BRANO CITATO:
Bildungsroman saffico, racconto difforme e iper-scritto di bivi e possibilità, Dreams è l’ultimo capitolo (ma forse solo di ordine di uscita festivaliera) di una trilogia cinematografica con cui il regista norvegese Dag Johan Haugerud ha scolpito nello schermo una sensibilità imprendibile. Freschissimo Orso d’Oro alla Berlinale 2025, Dreams è difatti parte dell’insieme Sex-Dreams-Love, i cui titoli sfumano l’uno nell’altro nelle locandine, nei pensieri di personaggi e spettatori, nelle vie di Oslo. Tre film separati l’uno dall’altro per narrazione, ma uniti dal legame con la parola e da forti fili rossi tematici. Inevitabile notare in Dreams la forte riflessione del testo proprio sull’amore e sul sesso, come cercare di capire quanto ‘sex’ ci sia in Love e quanto ‘love’ in Sex; lo sforzo diventa dello spettatore, ed è quanto mai letterario, l’esperienza di visione assomiglia a una vera e propria interpretazione del testo. Nel caso di Dreams nello specifico, una distinzione già utile da fare si colloca proprio nel lessico e nell’etimologia del titolo — perché la parola Drømmer, tradotta anche giustamente in Dreams o in Sogni (per quanto sarebbe più corretta una forma verbale di “sognare”), possiede in verità una doppia sfumatura, quella che già conosciamo e una più distante da quella dell’onirico, dell’immaginazione che impazza durante il sonno. Un significato più vicino per senso a parole come “illusioni” o “idee”, tanto che addirittura per ‘drømmere’ si intende sì “sognatori” ma anche ‘idealisti’.

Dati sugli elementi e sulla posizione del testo
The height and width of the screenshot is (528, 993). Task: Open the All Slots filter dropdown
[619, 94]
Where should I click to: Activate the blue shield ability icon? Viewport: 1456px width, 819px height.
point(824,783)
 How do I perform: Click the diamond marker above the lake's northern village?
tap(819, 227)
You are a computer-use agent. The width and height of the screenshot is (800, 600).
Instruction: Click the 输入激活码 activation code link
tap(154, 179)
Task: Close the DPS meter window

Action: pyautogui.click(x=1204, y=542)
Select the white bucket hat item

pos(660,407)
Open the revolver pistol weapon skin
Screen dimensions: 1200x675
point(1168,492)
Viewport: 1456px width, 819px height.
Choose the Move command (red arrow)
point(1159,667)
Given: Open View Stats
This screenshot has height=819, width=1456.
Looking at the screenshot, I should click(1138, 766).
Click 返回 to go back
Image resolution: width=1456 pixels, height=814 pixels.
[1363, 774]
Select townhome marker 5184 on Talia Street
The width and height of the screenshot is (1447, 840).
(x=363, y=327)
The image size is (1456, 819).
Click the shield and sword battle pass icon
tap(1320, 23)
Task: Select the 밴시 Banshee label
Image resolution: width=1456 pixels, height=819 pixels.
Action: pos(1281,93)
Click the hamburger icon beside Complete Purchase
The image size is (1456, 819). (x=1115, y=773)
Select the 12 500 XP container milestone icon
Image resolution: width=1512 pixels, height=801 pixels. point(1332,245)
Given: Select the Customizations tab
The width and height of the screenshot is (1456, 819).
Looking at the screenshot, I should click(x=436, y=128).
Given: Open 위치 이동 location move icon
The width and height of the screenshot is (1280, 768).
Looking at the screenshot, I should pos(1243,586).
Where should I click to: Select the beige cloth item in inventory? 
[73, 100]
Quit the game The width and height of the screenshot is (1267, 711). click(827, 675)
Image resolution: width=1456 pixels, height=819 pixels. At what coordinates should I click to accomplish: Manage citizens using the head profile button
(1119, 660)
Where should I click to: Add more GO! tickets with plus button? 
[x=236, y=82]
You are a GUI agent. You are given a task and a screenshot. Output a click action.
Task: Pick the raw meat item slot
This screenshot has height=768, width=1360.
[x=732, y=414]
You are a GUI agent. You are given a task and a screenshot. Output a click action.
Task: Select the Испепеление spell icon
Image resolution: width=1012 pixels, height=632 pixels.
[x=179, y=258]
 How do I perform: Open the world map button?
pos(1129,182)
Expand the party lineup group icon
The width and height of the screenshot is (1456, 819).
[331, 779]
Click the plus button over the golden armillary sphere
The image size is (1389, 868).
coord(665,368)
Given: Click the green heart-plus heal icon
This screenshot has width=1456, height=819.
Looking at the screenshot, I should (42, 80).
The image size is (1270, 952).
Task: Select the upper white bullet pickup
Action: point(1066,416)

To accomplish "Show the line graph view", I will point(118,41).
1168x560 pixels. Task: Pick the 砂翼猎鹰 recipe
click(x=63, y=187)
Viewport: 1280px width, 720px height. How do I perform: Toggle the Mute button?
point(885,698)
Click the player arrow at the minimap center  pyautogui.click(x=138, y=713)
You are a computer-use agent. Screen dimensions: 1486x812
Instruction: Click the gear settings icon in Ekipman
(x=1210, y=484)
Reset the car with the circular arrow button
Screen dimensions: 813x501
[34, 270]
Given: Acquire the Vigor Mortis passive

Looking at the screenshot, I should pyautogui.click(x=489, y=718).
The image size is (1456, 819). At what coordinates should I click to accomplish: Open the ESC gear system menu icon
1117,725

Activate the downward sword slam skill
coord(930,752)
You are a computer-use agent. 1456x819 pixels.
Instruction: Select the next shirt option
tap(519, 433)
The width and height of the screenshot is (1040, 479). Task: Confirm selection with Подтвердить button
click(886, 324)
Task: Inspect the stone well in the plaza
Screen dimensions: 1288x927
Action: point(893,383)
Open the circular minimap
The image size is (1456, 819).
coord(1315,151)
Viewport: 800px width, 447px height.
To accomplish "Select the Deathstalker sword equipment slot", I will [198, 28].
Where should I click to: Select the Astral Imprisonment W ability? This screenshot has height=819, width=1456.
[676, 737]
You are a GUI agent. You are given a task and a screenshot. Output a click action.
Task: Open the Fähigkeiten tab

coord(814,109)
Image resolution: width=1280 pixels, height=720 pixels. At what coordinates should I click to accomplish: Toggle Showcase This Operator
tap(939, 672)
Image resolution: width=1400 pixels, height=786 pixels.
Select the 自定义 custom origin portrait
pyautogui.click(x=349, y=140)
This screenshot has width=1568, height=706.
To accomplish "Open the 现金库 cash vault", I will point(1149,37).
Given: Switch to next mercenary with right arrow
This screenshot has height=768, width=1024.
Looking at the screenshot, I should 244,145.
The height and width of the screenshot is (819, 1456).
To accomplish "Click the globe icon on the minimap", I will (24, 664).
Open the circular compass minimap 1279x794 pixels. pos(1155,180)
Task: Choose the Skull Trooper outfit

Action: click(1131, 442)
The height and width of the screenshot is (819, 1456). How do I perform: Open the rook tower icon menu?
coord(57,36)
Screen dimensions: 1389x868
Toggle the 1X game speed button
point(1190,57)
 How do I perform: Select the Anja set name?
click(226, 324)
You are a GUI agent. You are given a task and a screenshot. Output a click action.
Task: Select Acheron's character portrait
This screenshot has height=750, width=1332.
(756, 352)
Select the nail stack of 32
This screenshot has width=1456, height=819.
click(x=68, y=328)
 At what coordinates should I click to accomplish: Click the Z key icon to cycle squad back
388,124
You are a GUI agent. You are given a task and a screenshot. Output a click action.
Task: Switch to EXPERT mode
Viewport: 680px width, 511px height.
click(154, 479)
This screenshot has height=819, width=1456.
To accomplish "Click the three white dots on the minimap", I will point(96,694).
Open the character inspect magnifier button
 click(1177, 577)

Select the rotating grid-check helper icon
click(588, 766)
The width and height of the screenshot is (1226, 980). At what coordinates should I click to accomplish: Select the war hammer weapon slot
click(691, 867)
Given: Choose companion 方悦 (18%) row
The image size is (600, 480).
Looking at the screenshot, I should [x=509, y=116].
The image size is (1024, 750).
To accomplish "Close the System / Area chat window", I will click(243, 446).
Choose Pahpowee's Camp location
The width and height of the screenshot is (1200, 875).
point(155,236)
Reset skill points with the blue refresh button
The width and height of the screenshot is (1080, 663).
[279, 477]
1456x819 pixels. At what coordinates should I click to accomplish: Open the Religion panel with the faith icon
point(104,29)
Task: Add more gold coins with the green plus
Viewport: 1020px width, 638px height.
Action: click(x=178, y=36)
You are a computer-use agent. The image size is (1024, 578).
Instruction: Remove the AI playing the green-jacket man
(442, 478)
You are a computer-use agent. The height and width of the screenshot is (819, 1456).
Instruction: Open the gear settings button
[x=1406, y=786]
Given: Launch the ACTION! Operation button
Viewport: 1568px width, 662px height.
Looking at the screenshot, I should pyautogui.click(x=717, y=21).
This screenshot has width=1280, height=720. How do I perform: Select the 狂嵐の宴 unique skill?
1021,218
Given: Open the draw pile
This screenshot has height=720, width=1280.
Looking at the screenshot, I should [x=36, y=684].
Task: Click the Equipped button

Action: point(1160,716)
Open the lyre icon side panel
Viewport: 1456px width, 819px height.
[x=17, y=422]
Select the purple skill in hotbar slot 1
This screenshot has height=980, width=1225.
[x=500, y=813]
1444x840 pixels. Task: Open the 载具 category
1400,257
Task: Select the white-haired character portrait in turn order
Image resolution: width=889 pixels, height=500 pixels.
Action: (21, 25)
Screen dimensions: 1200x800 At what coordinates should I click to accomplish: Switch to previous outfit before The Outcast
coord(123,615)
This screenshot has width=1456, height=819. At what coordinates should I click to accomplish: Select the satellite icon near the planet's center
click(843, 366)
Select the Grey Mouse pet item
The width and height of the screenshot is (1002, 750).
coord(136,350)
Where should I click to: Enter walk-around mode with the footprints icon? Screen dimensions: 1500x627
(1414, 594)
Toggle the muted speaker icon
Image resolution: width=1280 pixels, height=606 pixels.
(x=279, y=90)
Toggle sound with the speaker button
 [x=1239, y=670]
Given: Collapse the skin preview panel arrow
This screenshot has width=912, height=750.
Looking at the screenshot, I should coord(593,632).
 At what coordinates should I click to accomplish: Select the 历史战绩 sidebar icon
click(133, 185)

COSA FARE:
[1] Rispondi a queste domande sul brano su Dreams:
(a) Quale premio ha vinto Dreams e in quale festival?
(b) Di quale nazionalità è il regista Dag Johan Haugerud?
(c) Oltre a "sognatori", che cosa si intende per 'drømmere'?
[2] Traduci in inglese questa frase del brano su Dreams: "Tre film separati l’uno dall’altro per narrazione, ma uniti dal legame con la parola e da forti fili rossi tematici."
[3] Prosegui il brano su Dreams a partire dalla sua ultima frase.
Le righe sono materiale a sé, distinto dal brano.

RISPOSTE:
[1]
(a) L'Orso d'Oro alla Berlinale 2025.
(b) Norvegese.
(c) 'Idealisti'.

[2] Three films set apart from one another by their narratives, but united by their bond with the word and by strong thematic common threads.

[3]
La sognatrice protagonista del film, la liceale Johanne (interpretata da Ella Øverbye, già interprete di Beware of Children (Barn) di Haugerud, presente alla Mostra d’arte cinematografica di Venezia nel 2019 nella sezione Giornate degli Autori), è difatti perlopiù un personaggio che vive nelle manifestazioni dei suoi desideri; una giovanissima ragazza che cerca, idealizzando rapporti e situazioni, uno spazio nel mondo per i propri sogni, ma soprattutto uno spazio per se stessa (e i propri desideri) nella propria stessa vita. La trama: Johanne s’innamora della sua professoressa di francese, la giovane artista tessile Johanna, già dal nome suo doppio e opposto, personalità confortevole e carismatica che diventa presto un’ossessione per la giovane ragazza. Da ossessione sessuale idealizzata (la spinta verso un ideale d’amore carnale morboso ed egocentrico) a innamoramento con tutti i crismi dei cuori spezzati adolescenziali, il racconto dall’interno di questo rapporto univoco, amore inespresso tra donne dal nome simile ma che a malapena riescono a toccarsi, sempre sull’orlo della pedofilia ma mai del truce, potrebbe anche chiamarsi Anatomia di una cotta per la precisione chirurgica con cui penetra nell’onestà dei sentimenti, con la loro natura effimera, imprendibile, irrazionale. Per potersi esprimere pur provando cose che non vuole condividere con nessuno, Johanne descrive dettagliatamente il suo sentire e il suo rapporto con Johanna in un romanzo che non intende mai pubblicare — finché non viene letto dalla nonna, poetessa, e dalla madre, che con le loro disamine morali e un curioso spirito di critica letteraria tentano via via di convincere la ragazza a pubblicare il testo con una casa editrice.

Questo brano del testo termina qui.